Just as the focus on performance-based outcomes led to a degradation in the quality and resilience of the built environment, so this approach to insurer conduct has and will continue to do so if the FMA doesn’t add the how to the what via enforceable guidelines (standards) setting out best (expected) practice and the necessary system(s) to underpin it.
There is no substitute for balanced, modulated regulation, including prescriptive elements with flexibility and a well-resourced regulator with power, as a central plank in that conduct compact.
It can’t be that hard to establish a workable, tri-partite partnership between consumers, insurers and government that delivers a stable, investable environment with smoothed-out cycles essential to the continuity and sustainability of products/services with fiduciary components.[19]
Only then will regulation reflect real world risks rather than theoretical economic/market philosophies that have characterised the legislative approach of the last 40 years.
[1] i.e. the initial cost/price hurdle organisations face in justifying the significant spend in the first place to set up an effective conduct structure without compromising their competitive position.
[2] This followed a January 2019 report on life insurance sector conduct - both highly correlated.
[3] Pg 7, para 4.
[4] Pg 9 Product and portfolio reviews, para 2.
[5] Pg 4 Why conduct matters, para 6.
[6] e.g. by placing too much emphasis matching the industry’s capacity to respond via limited design or carve-outs (such claims handling not being defined as a financial service – which has belatedly been corrected and NZ has at least recognised and avoided that particular mistake).
[7] APRA’s CPS 230 places the responsibility on insurers to ensure their distributors, including insurance brokers, have adequate systems/processes. It is highly likely NZ’s FMA will follow suit.
[8] Pg 4 A guide to the FMA’s view of conduct, Sec. Why conduct matters, para. 6.
[9] Internally or externally.
[10] The smaller the country operation the less likely its specific requirements will be reflected in global processes or that it will be separately allocated the necessary resources. NZ (and Australia to some extent) is simply not big enough in most sectors for a free market to reign (or, where it does, is compromised by oligopolies) and must accept that means bespoke governance at higher cost.
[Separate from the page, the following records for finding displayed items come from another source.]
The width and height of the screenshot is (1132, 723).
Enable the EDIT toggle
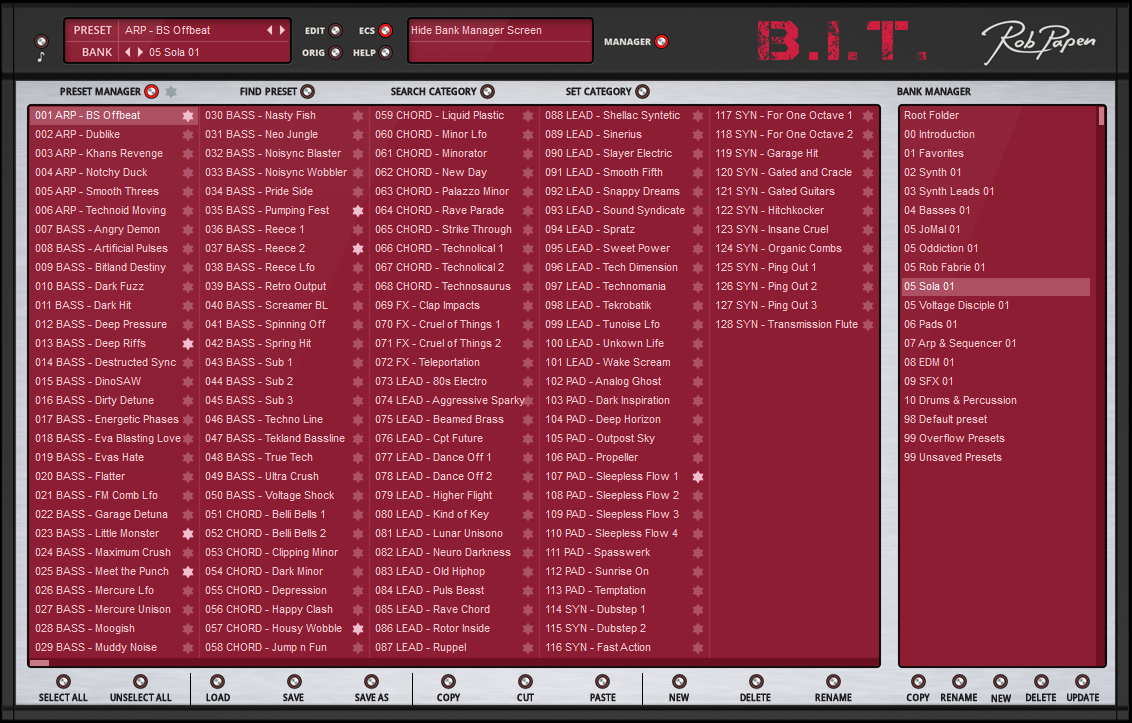click(x=335, y=31)
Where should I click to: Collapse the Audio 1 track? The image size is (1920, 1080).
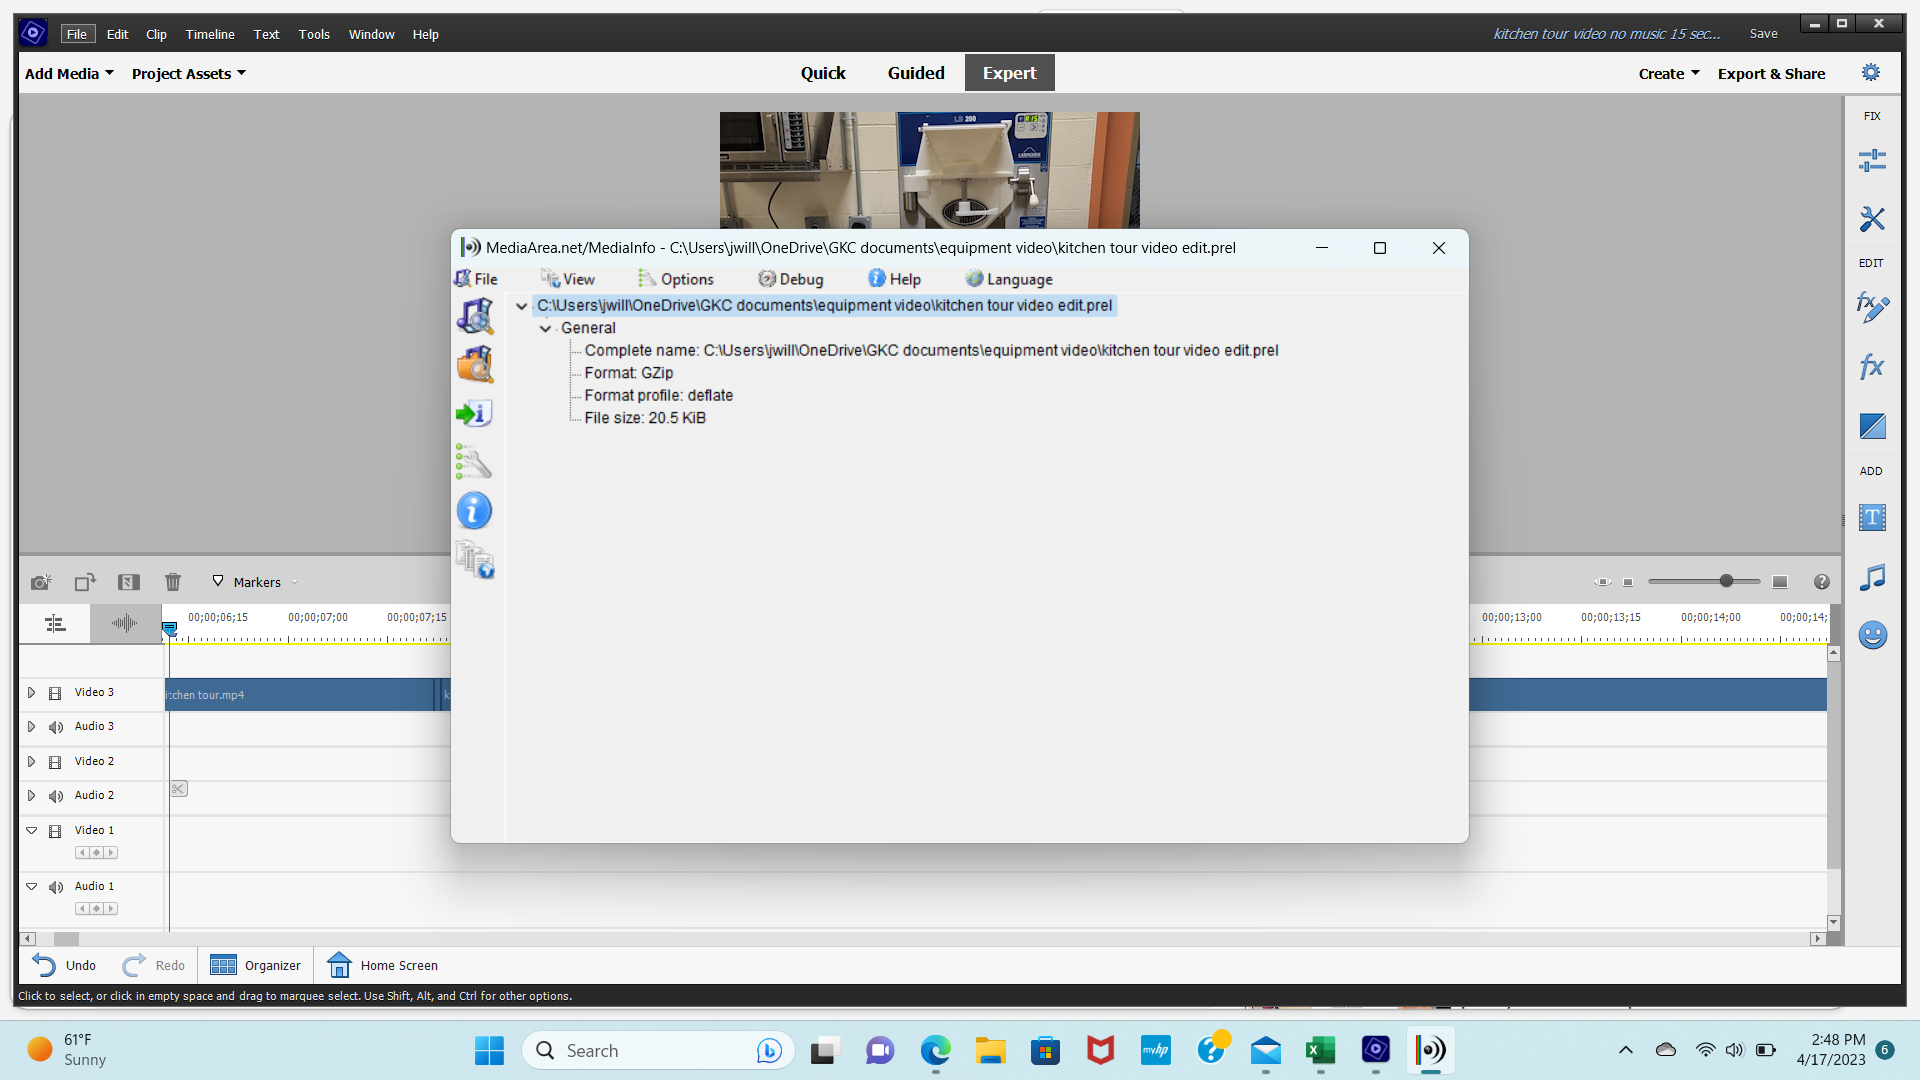coord(31,886)
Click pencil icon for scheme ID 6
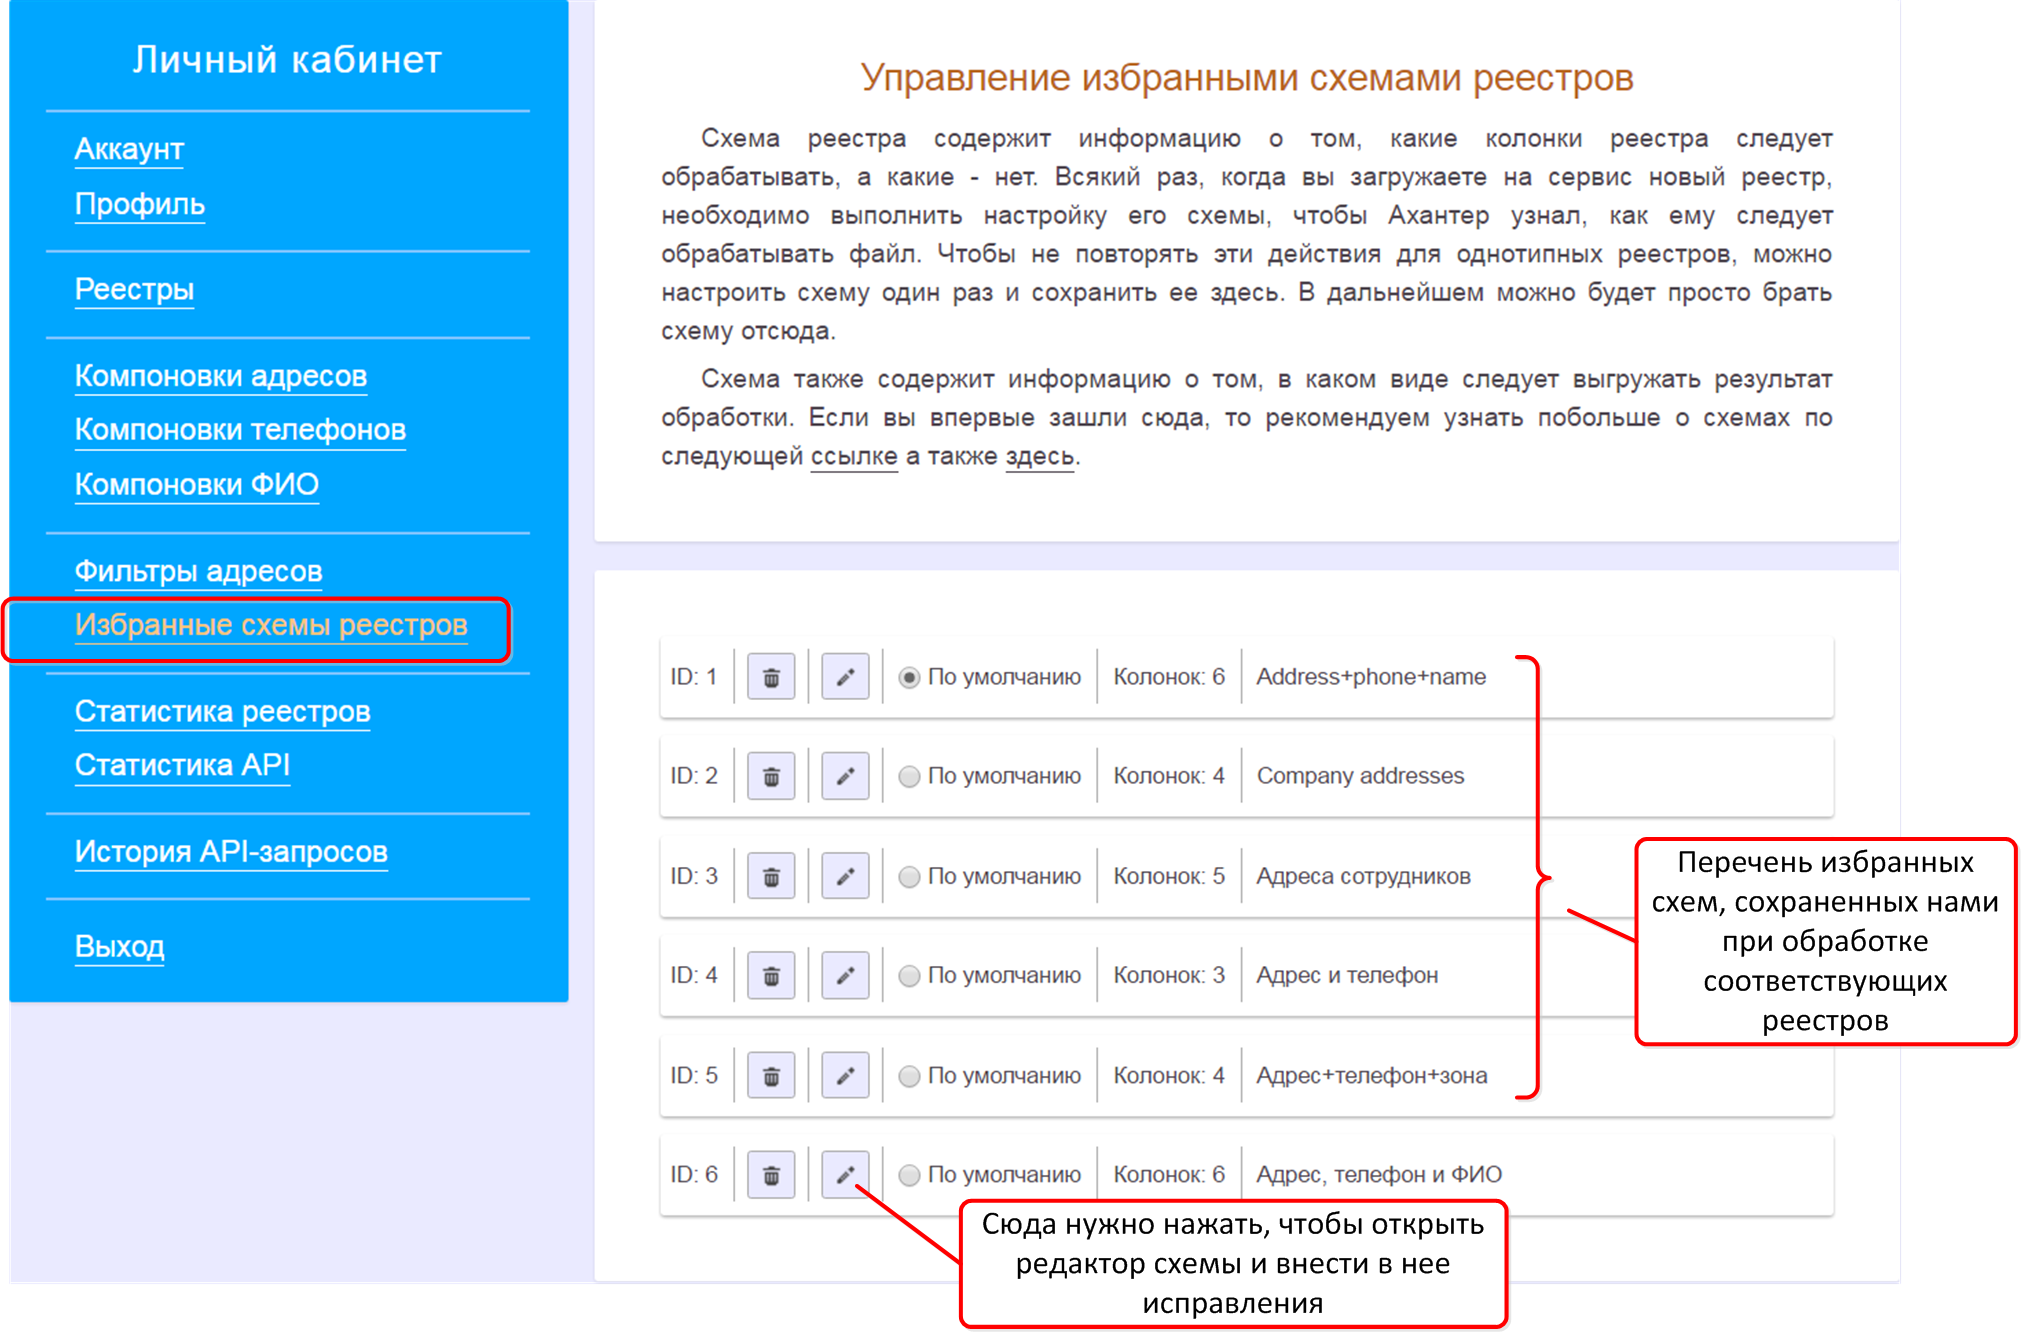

If the playing field is otherwise level and comparable country regulators work in lock-step, it shouldn’t compromise the supply chain or a balance in the mix of market participants.
[11] e.g. government insurance offices and mutuals.
[12] See ISO 26000 Social Responsibility https://www.iso.org/iso-26000-social-responsibility.html .
[13] Most commonly expressed by narrowly focussed, short-term and over-weight KPIs.
[14] The only possible exception to this generalisation would be product/service start-ups targeting specific customer segments, with none to date having achieved the critical mass necessary to move the market.
[15] The author uses this comparison deliberately as the knock-on effect of poor building resiliency/risk mitigation has significant implications for insurance pricing and availability; as does the ability of businesses to manage ESG risk, e.g. directors & officers liability.
[16] Or unwilling – shifting responsibility to their distribution partners (another issue in itself).
[17] Cyber risk is another of the ‘C’s that arise due to underinvestment driven by competition, i.e. inadequate investment in, and oversight of, technology use and access to business systems.
[19] Afterall, it is the consumers’ money insurers are handling and it must be used in insureds’ best interest.